- Born: Kenneth Jack Alexander April 1969 (age 56) Kilwinning, Ayrshire, Scotland
- Education: University of Glasgow
- Occupation: Businessman
- Title: Former CEO, GVC Holdings
- Term: 2007-2020
- Successor: Shay Segev
- Spouse: Caroline Alexander

= Kenny Alexander (businessman) =

Scottish businessman (born 1969)

Kenneth Jack Alexander (born April 1969) is a Scottish businessman who was chief executive (CEO) of GVC Holdings, a gambling company based in the Isle of Man, from 2007 to 2020.

==Early life==
Kenneth Jack Alexander was born in Ayrshire, Scotland, grew up in North Ayrshire and earned a bachelor's degree in accountancy from the University of Glasgow.

==Career==
In 1991, he joined the accountants Grant Thornton, where he worked for five years and qualified as a chartered accountant. In 1996, he joined Hazlewood Foods as a financial controller.

In 2000, he joined Sportingbet, having seen the job advertised in the Racing Post, and by 2007 had risen to become head of its European operations.

Alexander became CEO of GVC in 2007, when it was listed on AIM and valued at £26 million.

In February 2016, he concluded the £1.1 billion reverse takeover of GVC's larger competitor Bwin.Party Digital Entertainment.

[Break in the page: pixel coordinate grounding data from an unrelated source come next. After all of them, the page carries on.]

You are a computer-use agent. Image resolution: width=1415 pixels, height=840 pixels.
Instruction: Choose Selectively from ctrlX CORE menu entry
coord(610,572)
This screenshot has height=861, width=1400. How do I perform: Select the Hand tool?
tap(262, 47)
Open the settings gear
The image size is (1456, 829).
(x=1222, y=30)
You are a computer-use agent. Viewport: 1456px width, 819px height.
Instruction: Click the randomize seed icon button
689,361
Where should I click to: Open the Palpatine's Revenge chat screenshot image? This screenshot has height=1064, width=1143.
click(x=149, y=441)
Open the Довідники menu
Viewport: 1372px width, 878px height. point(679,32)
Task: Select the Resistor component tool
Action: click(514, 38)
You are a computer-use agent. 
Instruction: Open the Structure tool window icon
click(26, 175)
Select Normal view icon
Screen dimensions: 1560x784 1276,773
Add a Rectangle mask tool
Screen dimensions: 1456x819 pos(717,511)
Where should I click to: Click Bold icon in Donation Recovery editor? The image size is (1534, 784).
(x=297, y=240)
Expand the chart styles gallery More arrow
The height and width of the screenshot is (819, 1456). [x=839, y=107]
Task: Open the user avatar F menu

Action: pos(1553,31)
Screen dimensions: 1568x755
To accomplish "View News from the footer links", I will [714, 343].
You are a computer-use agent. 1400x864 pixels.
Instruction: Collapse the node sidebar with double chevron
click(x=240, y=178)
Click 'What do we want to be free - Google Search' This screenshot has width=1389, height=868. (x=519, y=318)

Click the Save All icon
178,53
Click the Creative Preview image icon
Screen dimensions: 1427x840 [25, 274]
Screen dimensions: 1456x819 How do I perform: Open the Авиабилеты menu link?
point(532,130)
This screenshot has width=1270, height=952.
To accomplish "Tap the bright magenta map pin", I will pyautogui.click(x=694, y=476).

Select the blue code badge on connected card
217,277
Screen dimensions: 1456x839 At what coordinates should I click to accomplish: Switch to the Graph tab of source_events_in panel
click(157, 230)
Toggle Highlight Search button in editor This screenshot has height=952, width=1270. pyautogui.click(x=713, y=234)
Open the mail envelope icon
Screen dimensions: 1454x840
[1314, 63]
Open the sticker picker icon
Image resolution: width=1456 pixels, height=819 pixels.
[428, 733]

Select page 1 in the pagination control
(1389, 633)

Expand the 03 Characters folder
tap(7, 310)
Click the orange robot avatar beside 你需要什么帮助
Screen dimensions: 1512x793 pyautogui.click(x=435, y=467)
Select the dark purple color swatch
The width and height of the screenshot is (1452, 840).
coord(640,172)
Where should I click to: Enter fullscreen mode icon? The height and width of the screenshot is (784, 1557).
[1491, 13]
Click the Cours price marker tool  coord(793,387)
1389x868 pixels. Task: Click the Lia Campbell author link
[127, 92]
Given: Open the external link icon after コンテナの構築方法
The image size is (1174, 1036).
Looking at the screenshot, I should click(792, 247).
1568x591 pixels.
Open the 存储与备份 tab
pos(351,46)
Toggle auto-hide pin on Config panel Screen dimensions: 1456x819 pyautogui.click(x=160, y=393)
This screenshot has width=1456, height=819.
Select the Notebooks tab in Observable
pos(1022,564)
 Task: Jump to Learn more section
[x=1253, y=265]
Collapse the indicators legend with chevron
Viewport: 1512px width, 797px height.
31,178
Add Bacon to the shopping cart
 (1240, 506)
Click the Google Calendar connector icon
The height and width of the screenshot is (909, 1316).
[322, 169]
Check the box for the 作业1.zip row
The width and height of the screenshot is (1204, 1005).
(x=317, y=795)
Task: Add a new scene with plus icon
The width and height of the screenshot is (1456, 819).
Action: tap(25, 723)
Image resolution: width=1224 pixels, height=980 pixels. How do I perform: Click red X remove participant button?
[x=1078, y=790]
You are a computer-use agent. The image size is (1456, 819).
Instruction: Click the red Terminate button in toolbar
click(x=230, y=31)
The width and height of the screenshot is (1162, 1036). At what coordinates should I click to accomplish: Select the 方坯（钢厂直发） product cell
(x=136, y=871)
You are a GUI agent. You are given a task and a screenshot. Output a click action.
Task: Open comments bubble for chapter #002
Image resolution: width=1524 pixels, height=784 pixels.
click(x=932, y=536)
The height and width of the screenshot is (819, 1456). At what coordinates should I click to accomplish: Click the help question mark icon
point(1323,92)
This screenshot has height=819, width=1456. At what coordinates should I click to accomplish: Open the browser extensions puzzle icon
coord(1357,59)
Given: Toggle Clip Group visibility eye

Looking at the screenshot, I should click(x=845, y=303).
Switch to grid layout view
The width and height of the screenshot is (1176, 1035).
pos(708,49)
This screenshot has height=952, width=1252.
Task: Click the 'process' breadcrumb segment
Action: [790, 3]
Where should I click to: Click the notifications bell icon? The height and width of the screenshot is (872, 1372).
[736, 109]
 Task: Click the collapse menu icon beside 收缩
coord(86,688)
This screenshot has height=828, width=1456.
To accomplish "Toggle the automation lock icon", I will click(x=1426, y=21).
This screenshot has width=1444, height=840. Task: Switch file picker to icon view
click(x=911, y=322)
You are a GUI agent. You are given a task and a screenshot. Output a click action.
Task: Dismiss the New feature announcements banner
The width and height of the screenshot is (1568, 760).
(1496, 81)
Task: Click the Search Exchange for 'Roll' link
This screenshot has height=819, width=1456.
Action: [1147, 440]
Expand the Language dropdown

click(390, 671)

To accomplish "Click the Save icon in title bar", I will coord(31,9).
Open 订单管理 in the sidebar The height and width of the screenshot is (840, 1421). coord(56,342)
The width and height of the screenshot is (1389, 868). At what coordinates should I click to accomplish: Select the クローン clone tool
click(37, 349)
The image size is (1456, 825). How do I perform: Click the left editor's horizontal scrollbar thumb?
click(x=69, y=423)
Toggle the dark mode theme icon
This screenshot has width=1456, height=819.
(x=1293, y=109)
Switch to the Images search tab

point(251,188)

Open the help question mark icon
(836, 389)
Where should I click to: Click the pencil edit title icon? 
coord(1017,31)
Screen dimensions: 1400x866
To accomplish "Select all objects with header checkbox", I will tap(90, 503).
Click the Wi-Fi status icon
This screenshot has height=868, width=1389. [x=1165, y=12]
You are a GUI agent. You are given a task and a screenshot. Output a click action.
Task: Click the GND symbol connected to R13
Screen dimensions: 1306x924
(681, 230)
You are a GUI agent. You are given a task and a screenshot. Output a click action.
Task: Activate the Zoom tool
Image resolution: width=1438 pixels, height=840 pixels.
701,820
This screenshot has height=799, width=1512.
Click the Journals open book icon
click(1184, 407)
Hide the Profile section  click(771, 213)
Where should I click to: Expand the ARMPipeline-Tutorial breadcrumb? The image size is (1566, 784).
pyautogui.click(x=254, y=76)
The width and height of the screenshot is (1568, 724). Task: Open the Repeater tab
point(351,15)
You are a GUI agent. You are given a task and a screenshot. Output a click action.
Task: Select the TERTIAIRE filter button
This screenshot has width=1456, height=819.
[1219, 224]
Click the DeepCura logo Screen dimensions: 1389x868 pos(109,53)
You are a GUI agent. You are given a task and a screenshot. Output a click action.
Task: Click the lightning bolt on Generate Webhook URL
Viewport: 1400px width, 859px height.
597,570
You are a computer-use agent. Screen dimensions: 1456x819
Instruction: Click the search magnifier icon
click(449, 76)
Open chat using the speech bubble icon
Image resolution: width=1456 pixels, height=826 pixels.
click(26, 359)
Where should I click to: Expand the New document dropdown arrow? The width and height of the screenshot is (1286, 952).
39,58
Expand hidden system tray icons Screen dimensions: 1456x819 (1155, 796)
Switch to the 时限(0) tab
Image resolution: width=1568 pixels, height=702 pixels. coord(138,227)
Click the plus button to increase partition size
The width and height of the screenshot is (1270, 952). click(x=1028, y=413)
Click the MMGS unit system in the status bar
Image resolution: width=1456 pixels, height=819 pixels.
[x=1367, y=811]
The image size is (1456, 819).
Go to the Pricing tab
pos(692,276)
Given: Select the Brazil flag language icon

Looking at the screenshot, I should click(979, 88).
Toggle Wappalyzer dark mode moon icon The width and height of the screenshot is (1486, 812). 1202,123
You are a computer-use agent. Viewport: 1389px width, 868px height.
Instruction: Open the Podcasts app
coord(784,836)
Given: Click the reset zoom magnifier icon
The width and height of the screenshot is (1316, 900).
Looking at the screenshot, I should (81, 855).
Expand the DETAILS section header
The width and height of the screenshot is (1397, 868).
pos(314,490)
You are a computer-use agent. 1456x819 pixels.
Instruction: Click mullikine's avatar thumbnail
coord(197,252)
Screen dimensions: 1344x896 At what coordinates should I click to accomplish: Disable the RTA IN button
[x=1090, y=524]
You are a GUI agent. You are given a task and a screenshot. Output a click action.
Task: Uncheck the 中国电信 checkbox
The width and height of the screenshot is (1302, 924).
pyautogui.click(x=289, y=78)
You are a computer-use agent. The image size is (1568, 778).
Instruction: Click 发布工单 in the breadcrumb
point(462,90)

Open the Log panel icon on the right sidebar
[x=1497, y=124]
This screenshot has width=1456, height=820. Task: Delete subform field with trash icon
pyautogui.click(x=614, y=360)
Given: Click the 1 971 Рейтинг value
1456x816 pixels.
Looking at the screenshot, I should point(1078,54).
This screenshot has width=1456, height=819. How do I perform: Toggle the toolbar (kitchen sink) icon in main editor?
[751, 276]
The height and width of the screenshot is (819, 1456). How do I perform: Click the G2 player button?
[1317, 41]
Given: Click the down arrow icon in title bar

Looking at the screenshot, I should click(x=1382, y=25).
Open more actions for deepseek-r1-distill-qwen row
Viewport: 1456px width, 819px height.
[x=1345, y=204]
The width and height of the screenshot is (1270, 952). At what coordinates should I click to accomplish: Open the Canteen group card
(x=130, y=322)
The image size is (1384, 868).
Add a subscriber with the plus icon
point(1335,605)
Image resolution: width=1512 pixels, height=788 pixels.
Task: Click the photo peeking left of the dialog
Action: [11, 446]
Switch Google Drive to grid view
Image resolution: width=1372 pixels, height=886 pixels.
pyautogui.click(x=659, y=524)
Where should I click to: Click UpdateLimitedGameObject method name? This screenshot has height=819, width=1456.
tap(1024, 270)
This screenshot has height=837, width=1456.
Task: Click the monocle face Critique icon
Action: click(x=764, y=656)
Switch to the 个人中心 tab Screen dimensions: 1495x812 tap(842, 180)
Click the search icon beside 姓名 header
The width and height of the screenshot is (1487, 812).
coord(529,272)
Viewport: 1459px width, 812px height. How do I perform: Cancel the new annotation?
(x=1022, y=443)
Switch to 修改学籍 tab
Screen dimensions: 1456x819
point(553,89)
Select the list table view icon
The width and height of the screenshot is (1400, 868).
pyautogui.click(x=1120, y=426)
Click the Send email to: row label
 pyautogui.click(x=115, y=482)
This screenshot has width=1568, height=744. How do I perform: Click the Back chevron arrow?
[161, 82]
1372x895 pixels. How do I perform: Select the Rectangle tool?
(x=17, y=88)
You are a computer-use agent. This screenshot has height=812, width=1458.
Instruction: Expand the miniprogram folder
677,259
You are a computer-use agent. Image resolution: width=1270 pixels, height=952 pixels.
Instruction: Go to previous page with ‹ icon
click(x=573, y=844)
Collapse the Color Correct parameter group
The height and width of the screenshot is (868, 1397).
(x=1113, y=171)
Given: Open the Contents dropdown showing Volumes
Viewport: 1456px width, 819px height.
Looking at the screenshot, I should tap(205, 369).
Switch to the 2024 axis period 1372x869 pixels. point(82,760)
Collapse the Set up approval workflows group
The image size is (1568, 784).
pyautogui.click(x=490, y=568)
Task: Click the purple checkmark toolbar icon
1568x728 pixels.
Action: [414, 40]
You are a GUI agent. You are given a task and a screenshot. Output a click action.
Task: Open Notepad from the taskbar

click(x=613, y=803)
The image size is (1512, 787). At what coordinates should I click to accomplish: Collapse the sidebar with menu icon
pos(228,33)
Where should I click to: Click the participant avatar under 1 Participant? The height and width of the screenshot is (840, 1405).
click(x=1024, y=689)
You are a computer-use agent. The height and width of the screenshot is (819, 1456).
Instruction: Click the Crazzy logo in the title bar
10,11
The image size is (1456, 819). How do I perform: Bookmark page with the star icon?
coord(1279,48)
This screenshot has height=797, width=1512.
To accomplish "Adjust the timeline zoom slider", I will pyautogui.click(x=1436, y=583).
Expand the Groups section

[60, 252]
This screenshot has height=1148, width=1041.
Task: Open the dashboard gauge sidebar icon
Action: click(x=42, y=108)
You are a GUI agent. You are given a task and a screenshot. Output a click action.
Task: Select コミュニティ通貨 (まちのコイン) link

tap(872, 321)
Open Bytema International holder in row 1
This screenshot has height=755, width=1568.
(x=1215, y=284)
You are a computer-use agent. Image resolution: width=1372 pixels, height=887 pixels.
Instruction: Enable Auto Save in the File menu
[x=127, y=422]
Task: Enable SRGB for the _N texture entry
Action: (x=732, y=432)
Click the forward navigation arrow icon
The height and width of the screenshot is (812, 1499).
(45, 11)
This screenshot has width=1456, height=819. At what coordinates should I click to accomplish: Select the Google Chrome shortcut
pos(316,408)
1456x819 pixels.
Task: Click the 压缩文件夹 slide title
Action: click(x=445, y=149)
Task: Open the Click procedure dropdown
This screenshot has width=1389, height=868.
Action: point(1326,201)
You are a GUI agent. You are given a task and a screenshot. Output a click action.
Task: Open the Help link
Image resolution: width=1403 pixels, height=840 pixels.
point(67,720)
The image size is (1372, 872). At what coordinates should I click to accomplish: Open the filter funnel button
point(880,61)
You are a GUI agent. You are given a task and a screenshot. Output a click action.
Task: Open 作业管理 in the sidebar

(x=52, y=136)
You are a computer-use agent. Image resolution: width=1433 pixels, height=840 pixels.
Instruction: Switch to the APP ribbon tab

In April 2017, it was speculated that Alexander and GVC were looking to take over the bookmakers William Hill.

In December 2017, it was announced that GVC would take over the bookmakers Ladbrokes Coral for up to £4 billion, with Alexander as CEO, and a likely FTSE 100 index entry.

In July 2020, it was announced that Alexander would retire, to be succeeded as chief executive by Shay Segev, the chief operating officer. The Guardian called it a "surprise departure".

==Personal life==
He is married to Caroline Alexander, and lives with his family in Perth, Scotland. Before his retirement in 2020, he was based in London during the week.

His hobbies include no-limit cash poker, and when he worked at Sportingbet, considered becoming a professional gambler, about which his wife was "horrified". He owns a string of racehorses, including star mare Honeysuckle, and bets every day, either on horses or football.

In May 2021, he was convicted of taking and driving away a vehicle without the owner's consent, drink driving and driving without insurance.